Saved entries
[Start of Attachment]

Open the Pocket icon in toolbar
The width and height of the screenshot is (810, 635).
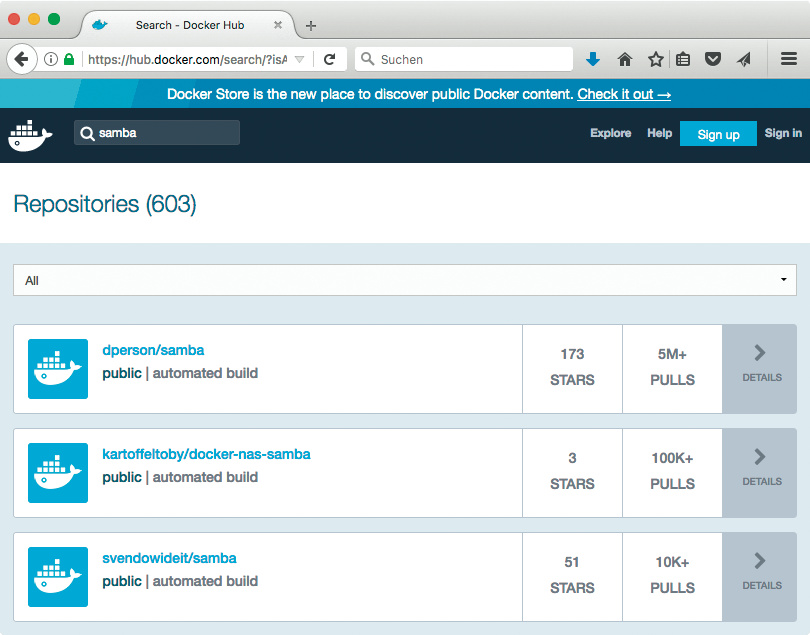coord(713,59)
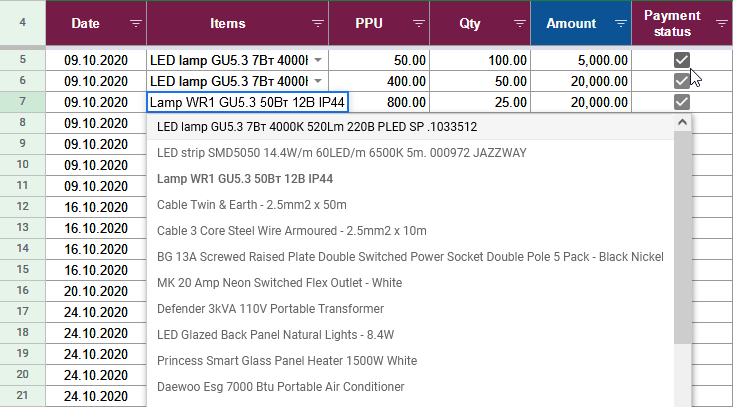Open the PPU column filter icon
This screenshot has height=407, width=733.
(x=419, y=23)
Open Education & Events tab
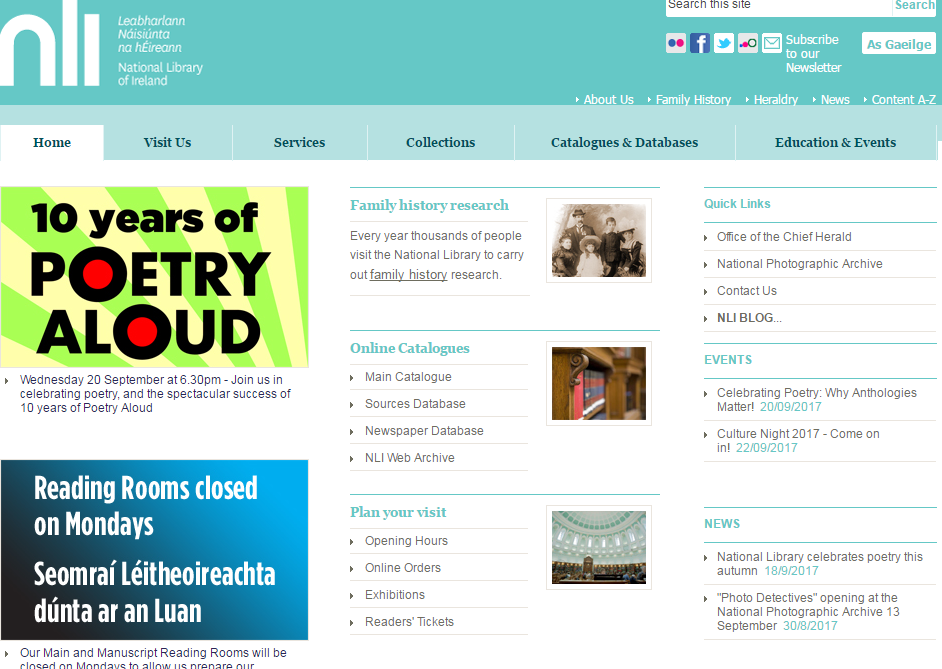The width and height of the screenshot is (942, 669). click(x=835, y=143)
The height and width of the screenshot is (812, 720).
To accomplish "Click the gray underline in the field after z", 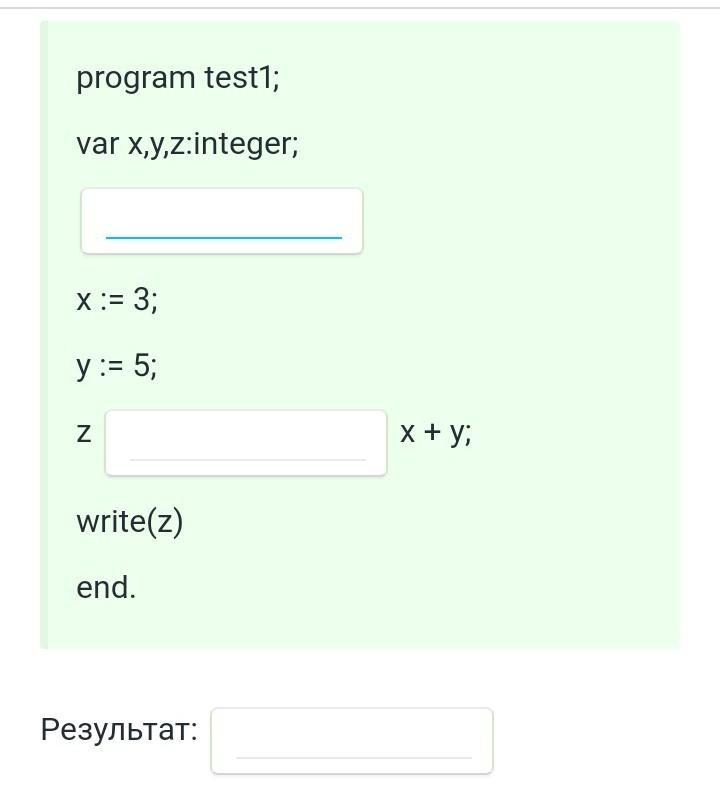I will (x=247, y=460).
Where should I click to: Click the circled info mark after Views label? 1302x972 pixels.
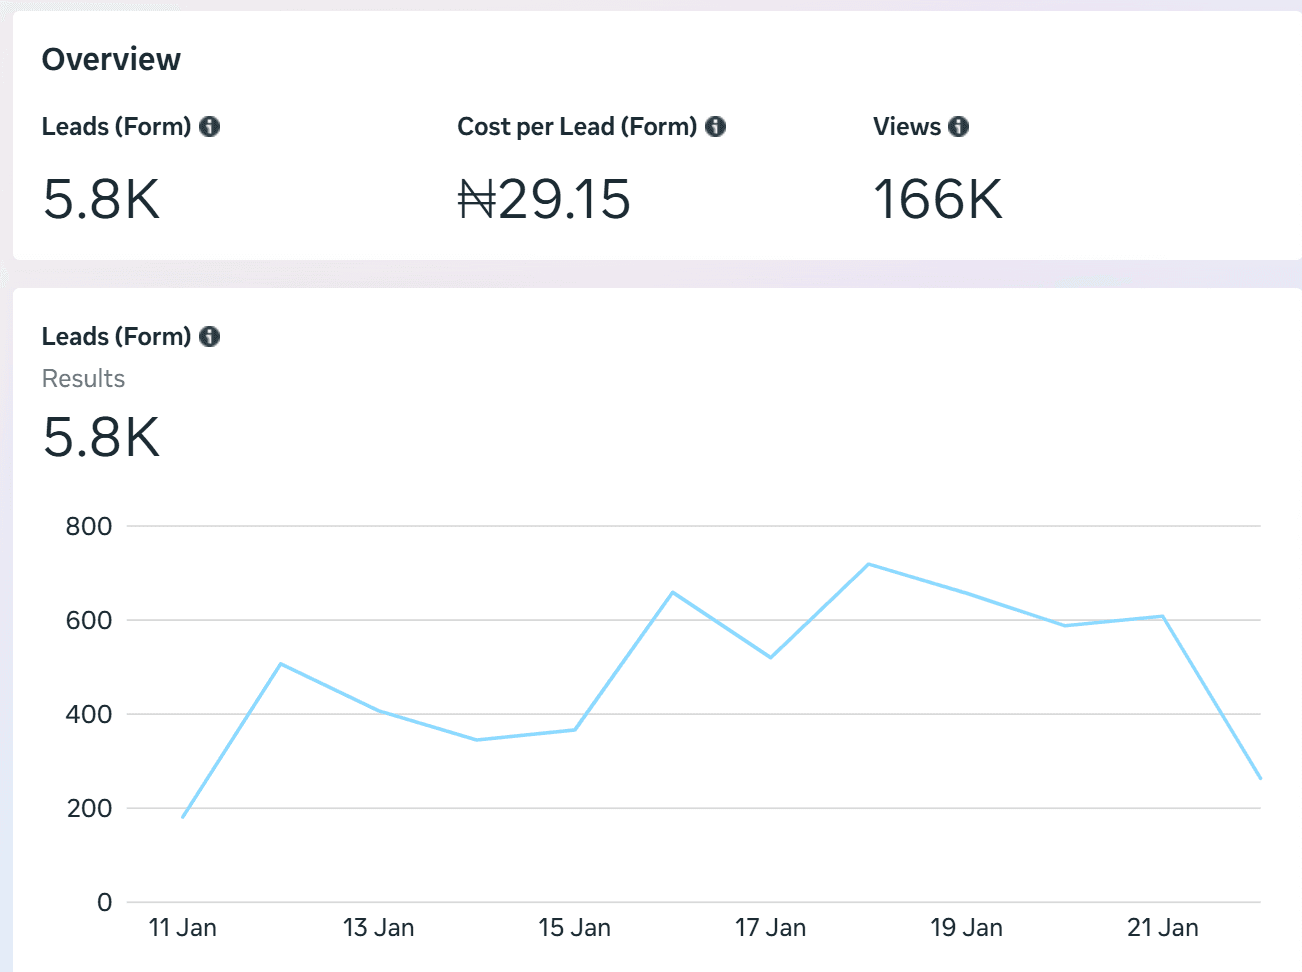(958, 126)

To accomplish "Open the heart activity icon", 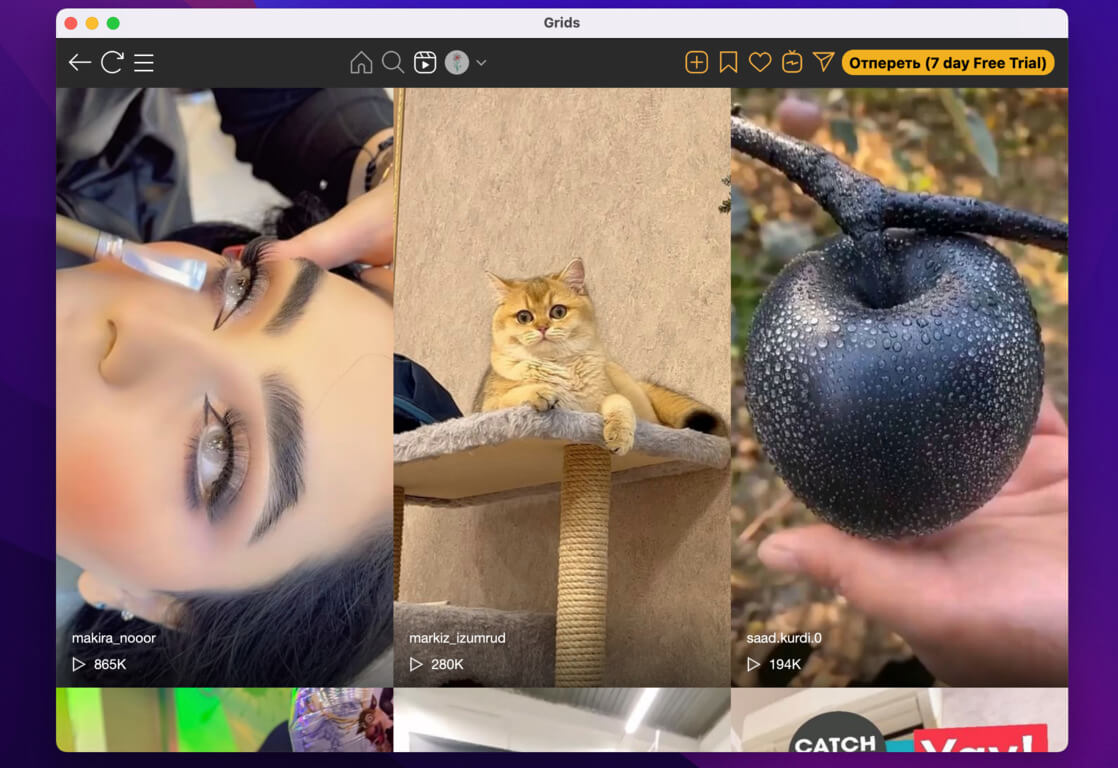I will [760, 63].
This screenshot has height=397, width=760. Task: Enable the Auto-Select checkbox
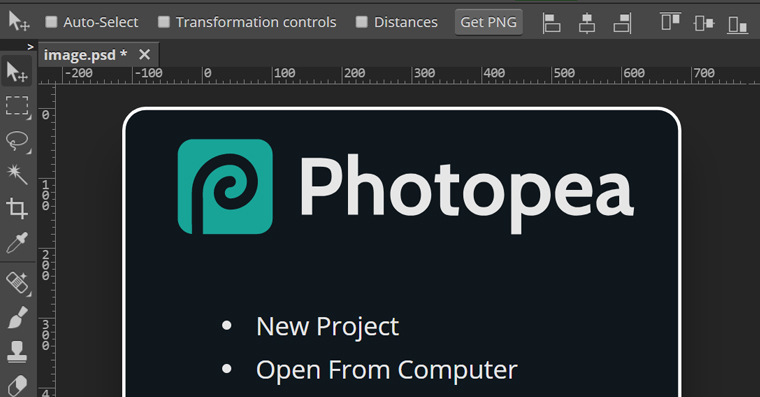click(51, 22)
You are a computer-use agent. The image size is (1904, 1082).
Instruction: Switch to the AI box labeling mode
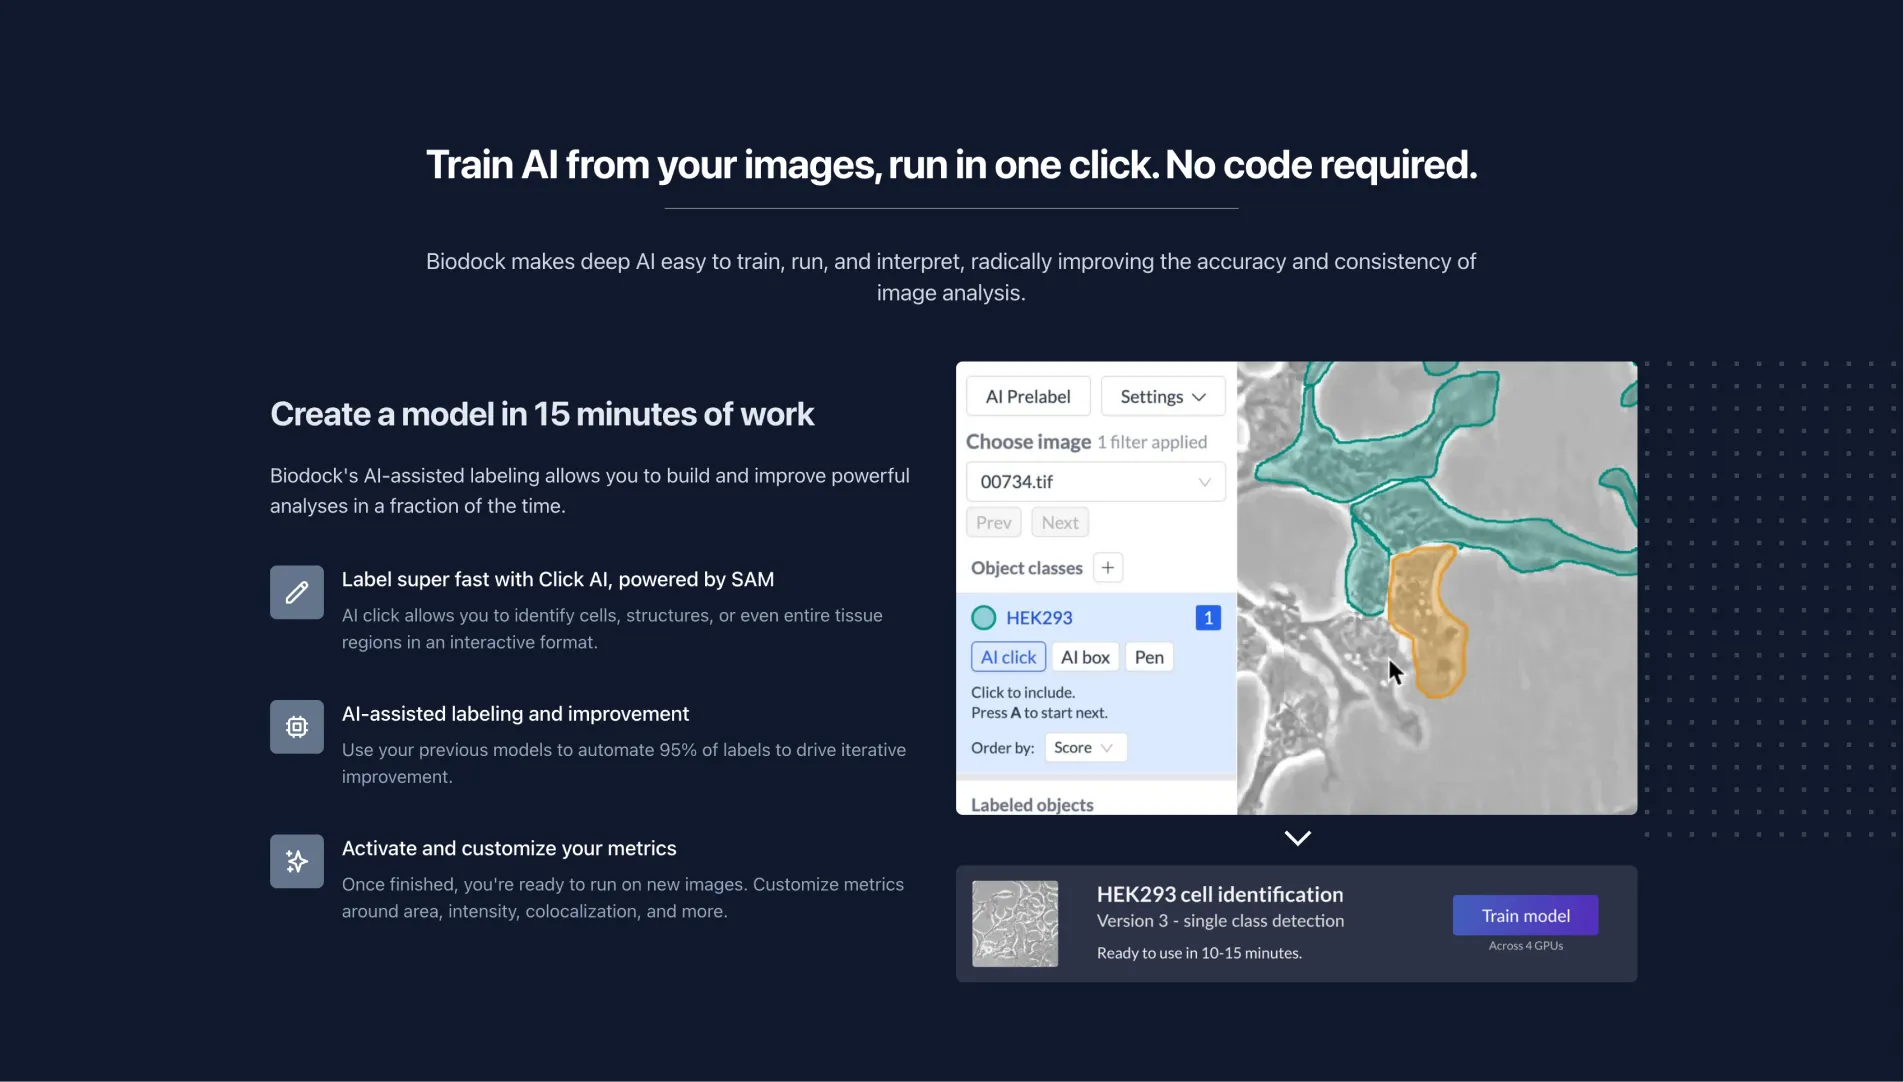point(1085,657)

[End of Attachment]

PROBLEM DETAILS: Could you copy exactly, and with no pictures, the lines above from the one containing "You are a computer-use" through the last line, both included?

RESULT FOR THIS TASK:
You are a computer-use agent. The image size is (1904, 1082).
Instruction: Switch to the AI box labeling mode
point(1085,657)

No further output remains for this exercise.